The hardworking analysts at FishEye International are trying to identify potential instances of illegal fishing by trawling through a sea of data. The task at hand is difficult enough already given the expansive and diverse data they work with. To ease their analysis, FishEye started an initiative to join information from different data sources into a single cohesive knowledge graph. The result of this effort is known as CatchNet: the Oceanus Knowledge Graph. In this Grand Challenge, you will use the full knowledge graph that combines data from all 3 mini-challenges.
Despite early success, FishEye’s leadership has begun to suspect that CatchNet data has been manipulated to hide illegal fishing activities! Your task is to develop visual analytics approaches to address these elements:
Element 3 may require augmenting/editing data. A visual analytics tool to edit the data is not a part of this challenge; use any convenient means to make the corrections. The comparison of before & after is the focus.
In this grand challenge, it is especially important to create visualizations and visual analytics approaches that integrate data from the whole across the different sources in the CatchNet knowledge graph.
Using data from all 3 mini-challenges including the CatchNet knowledge graph and source documents and visual analytics, answer the following questions:
What data was manipulated? Provide visual evidence to support you assertions.
Use your visual analysis to illustrate how biased/incorrect data made its way to into CatchNet. Who or what may have been responsible for introducing bias into FishEye’s data? What are the impacts of different bias sources? Use visualizations to provide evidence for your conclusions.

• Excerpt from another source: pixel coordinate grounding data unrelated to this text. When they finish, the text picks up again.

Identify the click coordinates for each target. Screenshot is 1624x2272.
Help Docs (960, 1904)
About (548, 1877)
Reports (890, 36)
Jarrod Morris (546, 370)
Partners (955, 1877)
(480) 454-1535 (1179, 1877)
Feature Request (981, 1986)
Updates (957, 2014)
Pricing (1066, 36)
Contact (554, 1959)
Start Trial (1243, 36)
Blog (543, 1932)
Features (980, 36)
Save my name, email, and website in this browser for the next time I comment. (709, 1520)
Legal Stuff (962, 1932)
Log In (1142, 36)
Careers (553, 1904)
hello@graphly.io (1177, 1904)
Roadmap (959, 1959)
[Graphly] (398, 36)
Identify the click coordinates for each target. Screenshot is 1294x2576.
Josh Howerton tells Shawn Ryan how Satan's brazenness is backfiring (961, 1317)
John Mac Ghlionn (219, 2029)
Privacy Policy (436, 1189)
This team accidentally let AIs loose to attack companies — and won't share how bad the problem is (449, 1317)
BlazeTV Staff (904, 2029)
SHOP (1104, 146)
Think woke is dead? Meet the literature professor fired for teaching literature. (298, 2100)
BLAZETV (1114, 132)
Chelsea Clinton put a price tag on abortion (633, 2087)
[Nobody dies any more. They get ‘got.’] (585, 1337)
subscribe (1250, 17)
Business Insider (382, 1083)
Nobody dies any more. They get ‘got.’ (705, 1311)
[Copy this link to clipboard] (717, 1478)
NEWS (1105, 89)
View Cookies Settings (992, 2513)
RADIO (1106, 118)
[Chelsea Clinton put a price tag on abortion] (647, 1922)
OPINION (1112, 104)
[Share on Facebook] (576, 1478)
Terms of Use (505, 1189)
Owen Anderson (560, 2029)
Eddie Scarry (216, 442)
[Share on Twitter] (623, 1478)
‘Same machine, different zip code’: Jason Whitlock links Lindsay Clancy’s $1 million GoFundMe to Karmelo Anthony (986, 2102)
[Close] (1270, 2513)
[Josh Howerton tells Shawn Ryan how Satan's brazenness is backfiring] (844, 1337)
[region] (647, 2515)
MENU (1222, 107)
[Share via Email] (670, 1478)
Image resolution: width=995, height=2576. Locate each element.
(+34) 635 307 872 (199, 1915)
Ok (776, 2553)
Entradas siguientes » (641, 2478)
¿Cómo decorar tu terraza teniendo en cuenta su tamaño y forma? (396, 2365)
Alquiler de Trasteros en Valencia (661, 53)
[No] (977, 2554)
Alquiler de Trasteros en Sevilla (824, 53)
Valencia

Make corrections using any available techniques, algorithmic or manual. Using visual techniques to illustrate, how do the original and corrected data differ? Who benefitted from influencing the data? In other words, identify who manipulated the data and provide visual evidence for the illegal fishing activity they may have been trying to hide.
Use visualizations to illustrate how FishEye can improve the reliability of CatchNet. What are the characteristics of data that should treated with more care in the future?
Note: the VAST challenge is focused on visual analytics and graphical figures should be included with your response to each question. Please include a reasonable number of figures for each question (no more than about 6) and keep written responses as brief as possible (around 250 words per question). Participants are encouraged to new visual representations rather than relying on traditional or existing approaches.
Reflection Questions
Which version of the data did you choose to work with and why? Did you download more than one version and change course during the challenge?
Given the task to develop visualizations for knowledge graphs, did you find that the challenge pushed you to develop new techniques for visual representation?
Did you participate in last year’s challenge? If so, did your experience last year help prepare you for this year’s challenge?
What was the most difficult part of working on this year’s data and what could have made it more accessible?
VAST 2024 Submission Instructions
All VAST data is fully synthetic. Any resemblance to real people, places, or events is purely coincidental. Some elements of the 2024 VAST Challenge resemble data released for the 2023 VAST Challenge. Participants should not assume that there is any continuity and should not use any earlier or any external data for their submission. Grand Challenge participants should use all VAST 2024 data. The GC data is simply data from all 3 mini-challenges added together. Participants preparing submissions for any mini-challenge may also prepare a grand challenge, but participation in a mini-challenge is not required.